A century-old mine and mill in rural St. Lawrence County will be producing concentrates for U.S. manufacturers—now totally reliant on imports—by year’s end.
FOWLER, N.Y.—A fierce wind is slinging sleet and forcing 30-foot hemlocks to genuflect in its gusts this gray, cold November morning, but Joel Rheault is enjoying a warm and fuzzy moment atop a dynamited blast bowl.
Below, a bulldozer is churning through newly dredged soil and shoving boulders aside in an open pit burrowed into the sandy, finely ground waste tailings from the nearby zinc mine.
“Drilling and blast rocking,” Rheault, vice president of operations for Titan Mining Corporation, said. “It’s a beautiful thing.”
The “beautiful thing” taking shape is Titan Mining Corporation’s $360 million Kilbourne Graphite Project within Empire State Mines’ century-old zinc mine and mill, a nationally vital venture in the United States’ drive to develop a domestic manufacturing supply chain free of China’s mineral market manipulation that could revitalize New York’s rural St. Lawrence County, where small towns with proud mining heritages have languished for decades.
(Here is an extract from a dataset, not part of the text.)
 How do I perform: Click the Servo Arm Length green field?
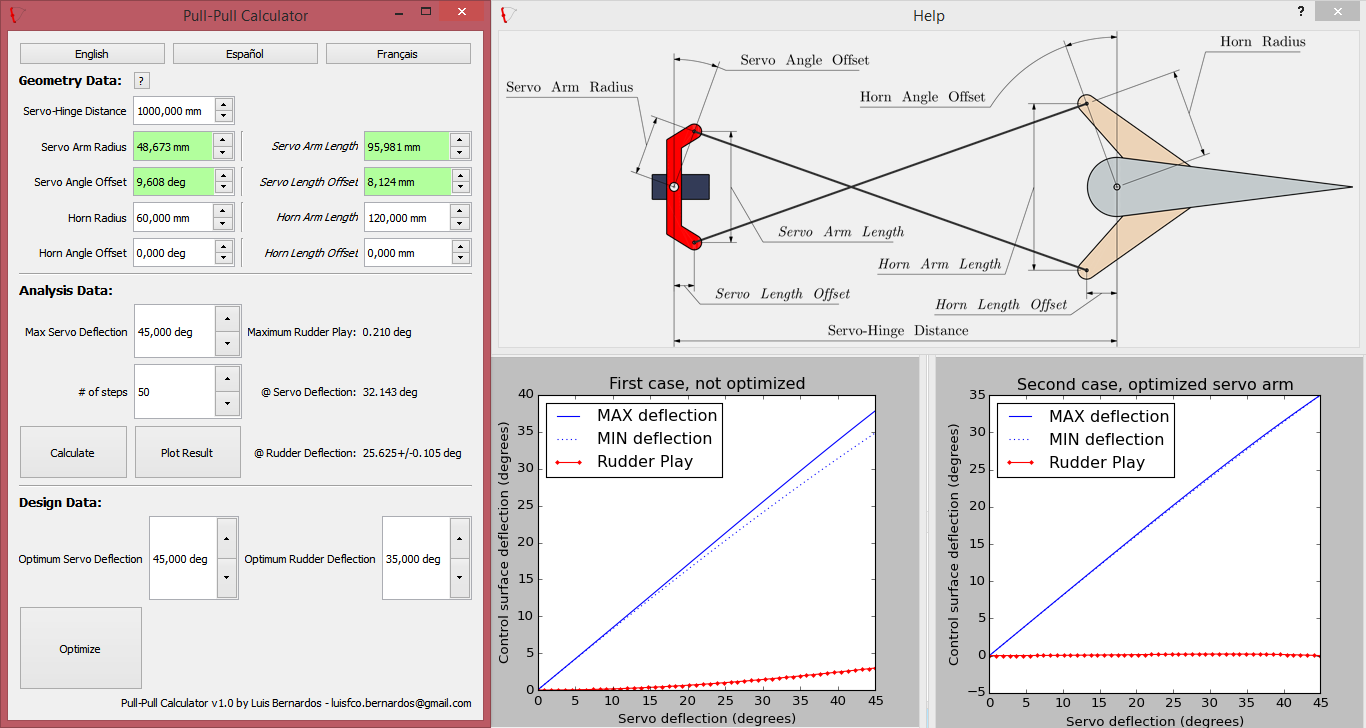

Graphite is among 54 commodities deemed “essential to economic or national security” by the Department of the Interior’s Geological Survey. In 2022, the United States was 100 percent import-reliant for graphite, along with 11 other critical minerals. China-based processors control at least 75 percent of the global market for at least 30 of these commodities.
“As a critical mineral, graphite has not been produced in the United States for more than 70 years,” Rheault told The Epoch Times. “We aim to be first in the market to do that.”
Graphite’s high temperature tolerance and electrical conductivity make it ideal for lithium-ion batteries, industrial lubricants, and fire-resistant, lightweight machines and parts across multiple industries.
As of 2024, no natural graphite was produced in the United States, according to the 2025 U.S. Geological Survey. Domestic manufacturers rely on foreign sources and imported more than 60,000 tons that year. Between 2020 and 2023, 43 percent of U.S. graphite imports came from China, which produced 78 percent of graphite consumed worldwide last year.
Increasing reliance on imported critical minerals largely caused by a lack of “mid-stream” capacity—mills, smelters, refineries—in markets dominated by China has been a concern for decades. Since President Donald Trump’s November 2024 reelection, securing domestic supply chains has garnered “a lot more attention,” Rheault said.
Titan’s planned 40,000-ton-a-year operation is one of at least five graphite projects being developed in the United States under Trump administration inducements, according to a report from the Colorado School of Mines.